It's no secret that "Asylum Squad" is peppered with bondage overtones... that's part of the draw for a large contingent of its readership, I suppose. I'm going to be opening up a little bit for this article: I am a person who enjoys bondage myself, but I am completely asexual about it. Restraints are power items that bring me comfort and some mild romantic feelings. I feel confident opening up about this because bondage is such a common fantasy thing for people... for me, it's a bit different - it has been a fun thing to play with, but it's also been a safety precaution because of what I have been through with my health.
I have been in institutional restraints probably about 6 or 7 times (I have lost count) while in hospital, usually because I was being self-destructive due to the torment in my soul, once as an extended punishment at CAMH for putting a mattress against my door while staff were making annoying faces at me through the cell window. I have come to a point now where, as a bondage person, I am frustrated with my feelings, because they are mixed. I wonder how many other people who have similar feelings, who have been restrained repeatedly while in hospital or prison, have also began to feel mixed things about what they do privately. It seems I can no longer wear bondage without some kind of flashback to the abuse, where I start to get very self conscious about what I am doing. I am not even quite as interested in it as I once was.
It was ok at times in hospital when staff were gentle about it - it was not frightening or upsetting, and it helped me to relax when I was panicking. But when I was violently handled, it did something weird to me, and I have not been able to move beyond this. It robbed me of my humanity for a while, and I was strapped down in such a position for so many hours that the cramping was unbearable by the end of it. My wrists and ankles were black and blue the next day, which was embarrassing to explain to a visitor when she came to see me the following afternoon. Restraints are no longer that "erotic" to me - I have a set, but I use them to go into a calming psychological headspace for when I feel like I want to self-injure, it's not as enjoyable in any other respect as it once was.
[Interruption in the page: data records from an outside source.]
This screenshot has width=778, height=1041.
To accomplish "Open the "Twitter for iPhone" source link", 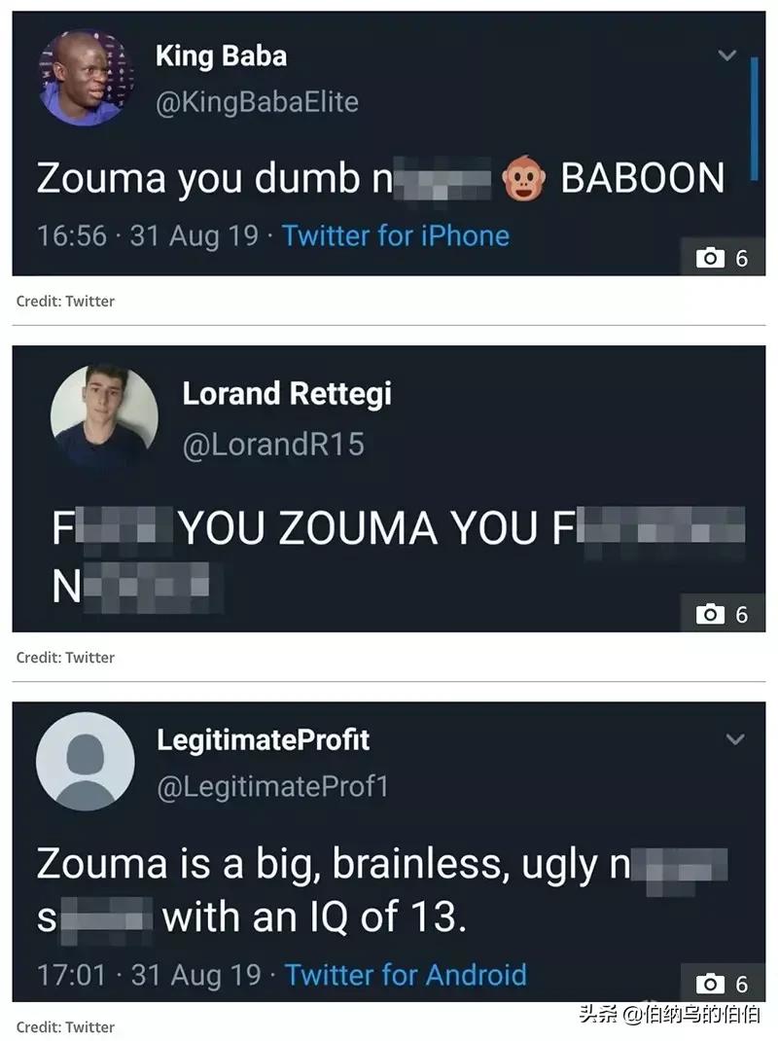I will click(x=396, y=235).

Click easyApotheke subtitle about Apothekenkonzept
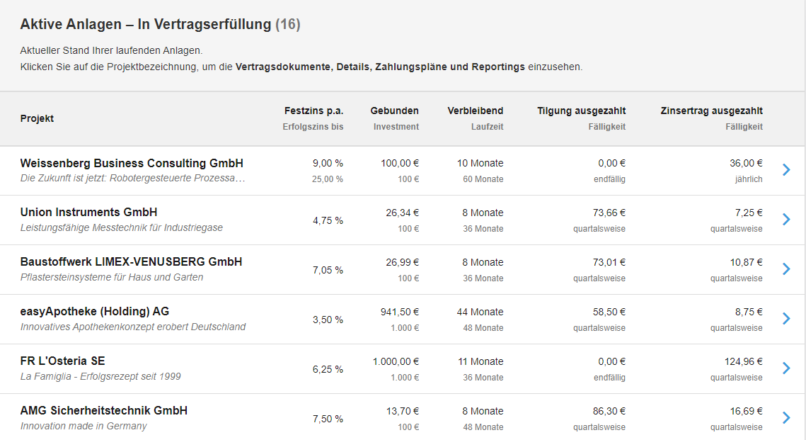point(133,327)
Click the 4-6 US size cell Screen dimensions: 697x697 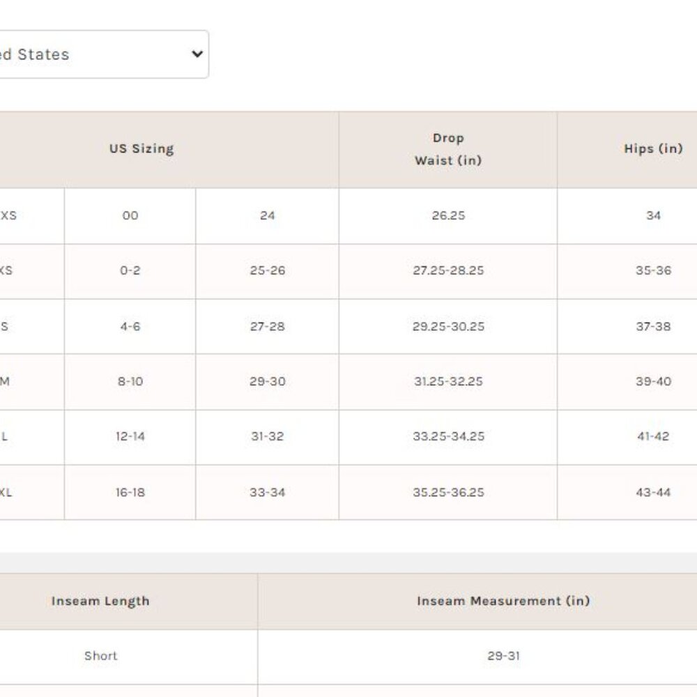[130, 326]
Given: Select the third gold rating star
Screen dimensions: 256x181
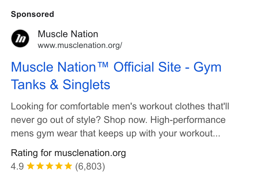Looking at the screenshot, I should (x=50, y=166).
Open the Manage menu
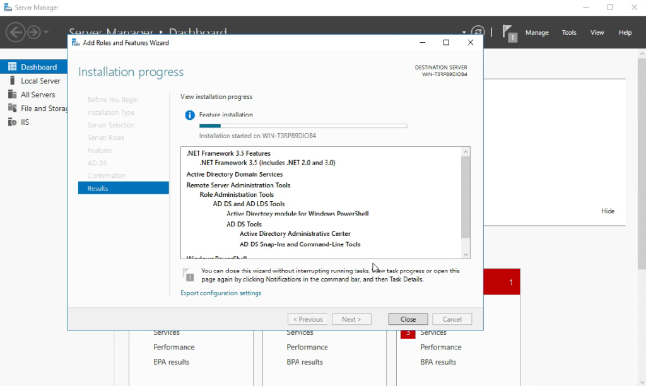 (x=537, y=32)
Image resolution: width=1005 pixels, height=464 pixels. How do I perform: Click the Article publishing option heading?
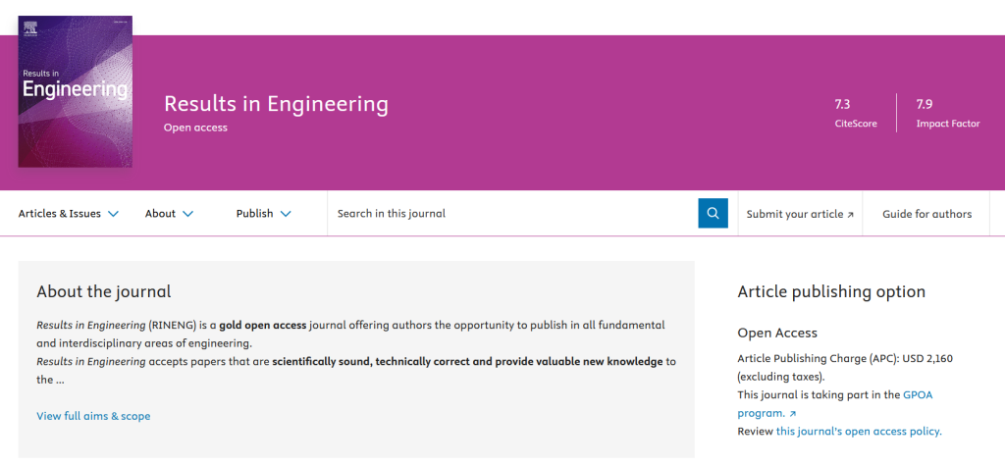point(831,291)
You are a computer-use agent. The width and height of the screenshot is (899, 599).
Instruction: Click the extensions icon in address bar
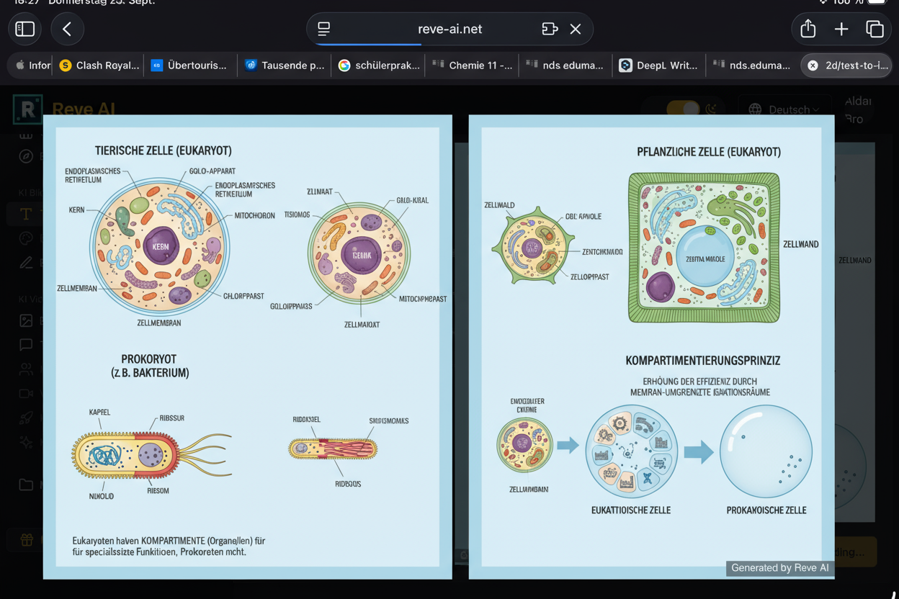click(x=550, y=29)
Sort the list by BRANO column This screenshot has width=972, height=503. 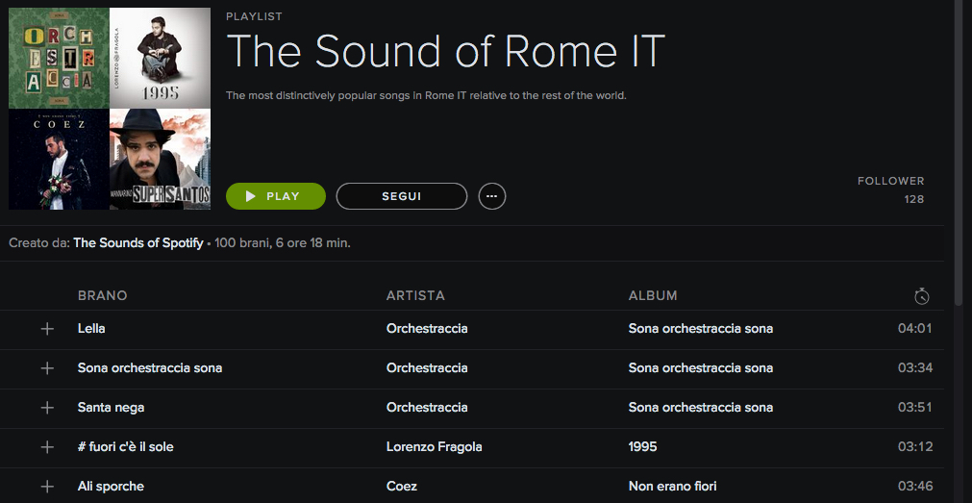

Of course, not having a partner, it's not much fun anyway, so maybe that's the other reason. But living alone, it's a way of being held when there is no one there to hold me, during a bad day. (Fun fact: Rather like Cath Schneider in "Asylum Squad", I once taunted the orderlies while they roughly handled me, just to make them feel uncomfortable about it. Later, one of the same orderlies seemed oddly happy to see me in the corridor while on a pass. Perv!)
I am owning this part of me, and have used it in activism, throwing it back at psychiatry as a kind of reappropriation thing both with the art in the comic and with bringing my strait-jacket to Mad Pride rallies, as a kind of taunt to CAMH for using restraints abusively on people on a daily basis, bringing attention to it. I am not sure certain Mad Pride activists have appreciated my playful political taunt, some have been abused far worse than I have, so they fail to see the humour. I have come to a place, when I reconsider the state of mind I was in, where I am not completely anti-restraint in hospital (because I feel I needed it when I was in danger of seriously injuring myself), but I feel there needs to be finer regulation, some greater patient consent to it, and certainly nothing like what I had to endure for hours and hours on end, when I wasn't even doing anything more than trying to get some privacy. People have died in hospital because of extended use of restraints, or poorly applied ones. So I guess my views are a bit controversial, only because I have seen the worst of what can happen in my own mind, not just because I have powerful feelings about bondage.
I do feel if I had had someone to hold me down or tie me up at that time back in 2012, when I was severely unwell, I wouldn't have attempted suicide. It's been like walking an endless tightrope for the longest time, trying to stay safe, and I was fighting for my life every minute of the day for years. That day was a weak one for me, and I almost lost the battle. Thankfully, it seems the really dark times are behind me, and with time things are growing more and more positive.
It's possible I just need to give my healing more time to get past my awkward feelings about restraints. It's a bit of a bummer, the superego tends to get weird with me over this sometimes. I wish things were better in many ways - screw having a yacht. My idea of success involves owning two bald cats and a padded cell.